Im Extremfall kann ein Urteil bei Gewalt gegen Kinder unbefriedigend sein, sagt Richter Matthias Merz. Oft nutzten die Eltern das Schweigerecht. Der Rechtsstaat müsse aber auch solche Entscheidungen hinnehmen, dafür gebe es gute Grünnde.

Politik/ Baden-Württemberg: Christian Gottschalk (cgo)

Stuttgart - Die Liste möglicher Tatbestände ist bei Kindesmisshandlung lang, die der Variationen noch länger.

 
Herr Merz, ein Kind ist mit seinen Eltern alleine zu Hause, dann ist es tot und weist Spuren von Misshandlungen auf. Da müssen die Eltern doch bestraft werden, oder?
Der erste Impuls sagt einem, dass es so sein sollte. Aber wir haben ein rechtsstaatliches Verfahren und müssen jedem seine individuelle Schuld nachweisen. Die Strafjustiz muss also zweifelsfrei klären, wer was gemacht oder zu verantworten hat.
Was, wenn die Beteiligten schweigen?
In derartigen Konstellationen gibt es oft nur objektive Befunde, zum Beispiel das rechtsmedizinische Gutachten. In die Familie hineinzusehen kann für ein Gericht sehr schwierig sein. Kein Angeklagter muss sich selbst und kein Zeuge seine nächsten Angehörigen belasten, es gibt das Recht zu schweigen. Und das kann dazu führen, dass die Strafjustiz keinen Einblick in die innerfamiliären Abläufe des Geschehens erhält.
Das bedeutet dann, dass keiner bestraft wird ?
Im Extremfall ist das theoretisch denkbar.

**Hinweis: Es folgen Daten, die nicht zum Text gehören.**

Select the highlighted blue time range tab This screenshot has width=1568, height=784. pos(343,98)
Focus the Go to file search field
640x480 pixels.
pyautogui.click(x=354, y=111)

Das ist unbefriedigend, aber der Rechtsstaat muss das hinnehmen. Wenn man sich vorstellt, selbst mit Vorwürfen überzogen zu werden, dann vertraut man auf diesen Rechtsstaat und darauf, dass nur der verurteilt wird, dessen Schuld zur Überzeugung des Gerichts nachgewiesen ist. Das gilt natürlich für alle Straftaten, nicht nur bei Kindesmisshandlung.
Wenn Kinder durch Misshandlungen getötet werden, reicht die Breite der Urteile von Freispruch bis lebenslang. Wie geht so etwas?
Schon die möglichen Tatbestände sind sehr unterschiedlich. Mord, Totschlag, Körperverletzung mit Todesfolge, Misshandlung von Schutzbefohlenen, gefährliche Körperverletzung, schwere Körperverletzung, fahrlässige Tötung – um nur die wichtigsten zu nennen. Jetzt gibt es Variationen. All diese Delikte kann jemand allein verübt haben oder als Mittäter oder in der Form der Beihilfe. Und bei jedem Delikt besteht die Möglichkeit, dieses durch aktives Tun oder Unterlassen verwirklicht zu haben. Aus dieser Vielfalt sieht man schon, dass sehr unterschiedliche Strafrahmen in Betracht kommen, je nachdem, welche Lebenssachverhalte vom Gericht festgestellt werden.
Teilen Sie den Vorwurf, die Strafjustiz nutze den ihr zur Verfügung stehenden Strafrahmen nicht zur Genüge aus?
Nein, das sehe ich nicht so. Wenn es solche Rahmen gibt, dann kann es nicht sein, dass bei jedem Fall am oberen Ende des Rahmens geurteilt wird. Es geht ja gerade darum herauszufinden, was schuldangemessen ist. In dem einen Fall sitzt da ein Mehrfachtäter auf der Anklagebank, im anderen ein Mensch, der immer versucht hat, alles richtig zu machen, und nur einmal versagt hat, da aber grob. Das muss alles berücksichtigt werden. Und wenn sich ein Strafgericht doch einmal schwer in der Strafhöhe vergreift, dann hat die Staatsanwaltschaft die Möglichkeit, Rechtsmittel einzulegen.
In der Regel urteilen in Fällen dieser Art drei Berufs- und zwei Laienrichter. Aus dem Nähkästchen geplaudert: Sind die immer gleicher Meinung?
Wir machen die Erfahrung, dass die Sicht der Schöffen in diesen Verfahren eine wertvolle Bereicherung sein kann. Oft stellen auch sie fest, dass es sehr viel schwieriger ist, einem Angeklagten gerecht zu werden, wenn man sich intensiv mit dem Fall beschäftigt. Viel komplizierter, als wenn man nur ein paar Stichworte in der Presse liest.

Zur Person:

Matthias Merz (47) kennt das Strafrecht und dessen Tücken aus verschiedenen Perspektiven. Er war Staatsanwalt und Richter beim Amts- wie beim Landgericht. Derzeit ist Merz im 4. Senat des Stuttgarter Oberlandesgerichts hauptsächlich für Rechtsmittel in Strafsachen zuständig.